Die heilende Wirkung der Kirsche wurde 1999 in einer Studie der amerikanischen Michigan State University nachgewiesen. Demnach können Kirschen mithilfe ihrer Pflanzenfarbstoffe, den Anthozyanen, entzündliche Enzyme blockieren. Kirschen können demzufolge den Harnsäurespiegel im Blut senken und somit vielen Krankheiten vorbeugen, die durch Übersäuerung entstehen – wie etwa Gicht. Der Studie zufolge lindert Kirschsaft Muskelkater und kommt wegen seiner harntreibenden Wirkung auch bei Blasenentzündungen als Heilmittel zum Tragen. Wie alle pflanzlichen Farbstoffe wirken die Anthozyane antioxidativ, d.h. sie neutralisieren die Freien Radikale, die unsere Zellen angreifen und das Immunsystem stören.
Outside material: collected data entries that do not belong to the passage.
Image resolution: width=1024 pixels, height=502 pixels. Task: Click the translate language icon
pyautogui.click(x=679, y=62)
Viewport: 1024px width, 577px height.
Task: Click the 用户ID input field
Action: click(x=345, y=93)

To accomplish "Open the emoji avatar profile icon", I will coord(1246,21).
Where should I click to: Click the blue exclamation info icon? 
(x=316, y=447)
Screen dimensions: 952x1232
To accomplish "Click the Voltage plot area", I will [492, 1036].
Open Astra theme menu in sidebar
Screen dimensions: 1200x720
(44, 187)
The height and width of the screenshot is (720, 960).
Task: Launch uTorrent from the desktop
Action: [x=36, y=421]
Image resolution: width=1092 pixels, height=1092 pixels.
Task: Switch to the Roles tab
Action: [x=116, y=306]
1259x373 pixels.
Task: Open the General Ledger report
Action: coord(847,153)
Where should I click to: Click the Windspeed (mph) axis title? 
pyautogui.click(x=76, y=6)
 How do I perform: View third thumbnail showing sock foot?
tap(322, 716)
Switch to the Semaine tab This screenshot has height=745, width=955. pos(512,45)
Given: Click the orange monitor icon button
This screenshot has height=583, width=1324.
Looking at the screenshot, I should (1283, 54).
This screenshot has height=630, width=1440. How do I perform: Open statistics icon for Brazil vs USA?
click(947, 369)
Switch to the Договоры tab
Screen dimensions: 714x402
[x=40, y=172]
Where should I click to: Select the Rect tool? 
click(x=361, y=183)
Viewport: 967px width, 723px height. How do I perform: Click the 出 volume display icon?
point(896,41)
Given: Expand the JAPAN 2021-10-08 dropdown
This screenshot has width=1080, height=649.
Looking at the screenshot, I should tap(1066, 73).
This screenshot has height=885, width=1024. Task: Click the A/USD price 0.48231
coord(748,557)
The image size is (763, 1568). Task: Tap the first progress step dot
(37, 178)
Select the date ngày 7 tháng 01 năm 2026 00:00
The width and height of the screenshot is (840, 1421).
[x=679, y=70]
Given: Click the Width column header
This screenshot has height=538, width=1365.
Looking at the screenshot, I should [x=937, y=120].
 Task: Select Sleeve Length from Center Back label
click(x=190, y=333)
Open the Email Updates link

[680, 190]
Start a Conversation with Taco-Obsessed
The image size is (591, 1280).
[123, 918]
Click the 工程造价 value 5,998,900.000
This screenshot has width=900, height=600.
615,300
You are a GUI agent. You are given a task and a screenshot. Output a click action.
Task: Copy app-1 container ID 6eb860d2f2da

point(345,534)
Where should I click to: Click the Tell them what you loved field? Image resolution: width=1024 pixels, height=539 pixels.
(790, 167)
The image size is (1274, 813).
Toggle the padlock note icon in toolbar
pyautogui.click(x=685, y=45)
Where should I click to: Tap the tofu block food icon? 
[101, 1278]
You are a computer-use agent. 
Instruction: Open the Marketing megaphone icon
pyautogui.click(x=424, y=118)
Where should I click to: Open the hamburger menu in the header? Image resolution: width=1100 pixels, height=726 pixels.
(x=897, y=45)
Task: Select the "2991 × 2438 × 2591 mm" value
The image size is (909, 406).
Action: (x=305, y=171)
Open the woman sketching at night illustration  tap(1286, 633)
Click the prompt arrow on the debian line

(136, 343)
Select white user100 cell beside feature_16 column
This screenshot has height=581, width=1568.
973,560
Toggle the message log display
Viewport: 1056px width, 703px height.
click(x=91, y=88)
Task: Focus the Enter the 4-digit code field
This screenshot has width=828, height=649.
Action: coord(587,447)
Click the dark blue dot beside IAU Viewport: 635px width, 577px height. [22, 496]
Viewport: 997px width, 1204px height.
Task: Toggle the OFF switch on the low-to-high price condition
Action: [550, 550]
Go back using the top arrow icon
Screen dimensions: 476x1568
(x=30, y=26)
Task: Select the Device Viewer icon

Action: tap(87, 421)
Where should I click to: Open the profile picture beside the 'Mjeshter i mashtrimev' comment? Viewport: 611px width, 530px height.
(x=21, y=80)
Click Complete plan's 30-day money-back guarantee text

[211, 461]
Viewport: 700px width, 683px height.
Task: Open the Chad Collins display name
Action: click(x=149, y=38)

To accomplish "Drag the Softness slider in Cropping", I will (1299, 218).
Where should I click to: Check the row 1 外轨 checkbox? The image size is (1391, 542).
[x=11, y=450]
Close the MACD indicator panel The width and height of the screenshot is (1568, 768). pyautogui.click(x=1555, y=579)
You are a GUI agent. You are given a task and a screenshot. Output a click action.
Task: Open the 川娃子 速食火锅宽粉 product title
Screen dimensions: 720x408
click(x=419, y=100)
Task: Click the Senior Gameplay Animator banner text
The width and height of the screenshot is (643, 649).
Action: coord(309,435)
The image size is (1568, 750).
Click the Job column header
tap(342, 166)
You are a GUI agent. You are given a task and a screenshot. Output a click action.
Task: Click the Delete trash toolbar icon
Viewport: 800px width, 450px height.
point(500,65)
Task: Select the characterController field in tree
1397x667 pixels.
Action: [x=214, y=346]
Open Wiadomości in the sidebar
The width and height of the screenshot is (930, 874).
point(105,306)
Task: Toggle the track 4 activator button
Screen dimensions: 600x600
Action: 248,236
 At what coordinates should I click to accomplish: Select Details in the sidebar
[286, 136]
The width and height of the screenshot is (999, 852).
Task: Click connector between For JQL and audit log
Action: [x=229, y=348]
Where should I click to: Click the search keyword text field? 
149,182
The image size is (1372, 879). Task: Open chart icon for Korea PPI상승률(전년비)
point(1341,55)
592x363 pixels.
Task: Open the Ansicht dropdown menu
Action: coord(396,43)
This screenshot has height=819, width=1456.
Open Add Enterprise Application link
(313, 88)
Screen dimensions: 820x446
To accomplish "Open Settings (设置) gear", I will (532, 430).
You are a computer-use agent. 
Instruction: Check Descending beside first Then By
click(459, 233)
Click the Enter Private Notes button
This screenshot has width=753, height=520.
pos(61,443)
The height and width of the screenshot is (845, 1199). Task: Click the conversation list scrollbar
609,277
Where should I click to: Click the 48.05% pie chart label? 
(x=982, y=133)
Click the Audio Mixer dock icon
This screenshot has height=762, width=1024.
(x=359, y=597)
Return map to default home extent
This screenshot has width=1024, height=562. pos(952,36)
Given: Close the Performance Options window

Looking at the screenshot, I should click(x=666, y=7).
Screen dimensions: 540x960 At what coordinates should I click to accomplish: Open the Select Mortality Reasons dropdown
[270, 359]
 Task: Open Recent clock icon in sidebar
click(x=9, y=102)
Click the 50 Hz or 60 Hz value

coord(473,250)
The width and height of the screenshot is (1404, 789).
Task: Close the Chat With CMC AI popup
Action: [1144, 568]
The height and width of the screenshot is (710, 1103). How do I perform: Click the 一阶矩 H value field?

Daher zählen auch Kirschen zu den Nahrungsmitteln, die Krebs vorbeugen können. Mineralstoffe wie Kalium, Kalzium, Eisen, Magnesium, Phosphor und Kieselsäure tragen das ihre zur Heilkraft bei.
Bei der Proklamation des „Baum des Jahres“ am 22. Oktober 2009 im Berliner Zoo wies Dr. Silvius Wodarz, Präsident der Stiftung „Menschen für Bäume“ darauf hin, dass die Vogelkirsche seit Jahrtausenden ein Begleiter des Menschen sei. Hinsichtlich ihrer Ansprüche an Nährstoffen und Feuchtigkeit sei sie überaus genügsam und wachse sogar als Pionierbaum auf Schuttflächen. Aufgrund ihrer Hitze- und Trockenheitstoleranz könne sie tendenziell vom Klimawandel eher profitieren, weil sie gegenüber anderen Baumarten konkurrenzkräftiger sei.

Zubereitung und Anwendung

Aufguss: Eine Hand voll frischer Blätter in 1 l Wasser erhitzen (nicht kochen), 5 Minuten ziehen lassen und durchsieben. Davon täglich 3 Tassen trinken. Der Aufguss wirkt blutreinigend, harntreibend und regt die Lebertätigkeit an.
Absud: Eine Hand voll Blätter, Stängel und Rindenstücken in 1 l Wasser zum Sieden bringen. Gleich vom Feuer nehmen und durchsieben. Der Sud ist für die äußerliche Anwendung geeignet und hilft gegen Hauterkrankungen.
Kirschkernkissen: Getrocknete Kerne in ein Leinensäckchen oder Kissen füllen, im Backofen erhitzen und ins Bett oder auf empfindliche Körperstellen legen. Das hilft bei Rheuma, Hexenschuss und kalten Füßen.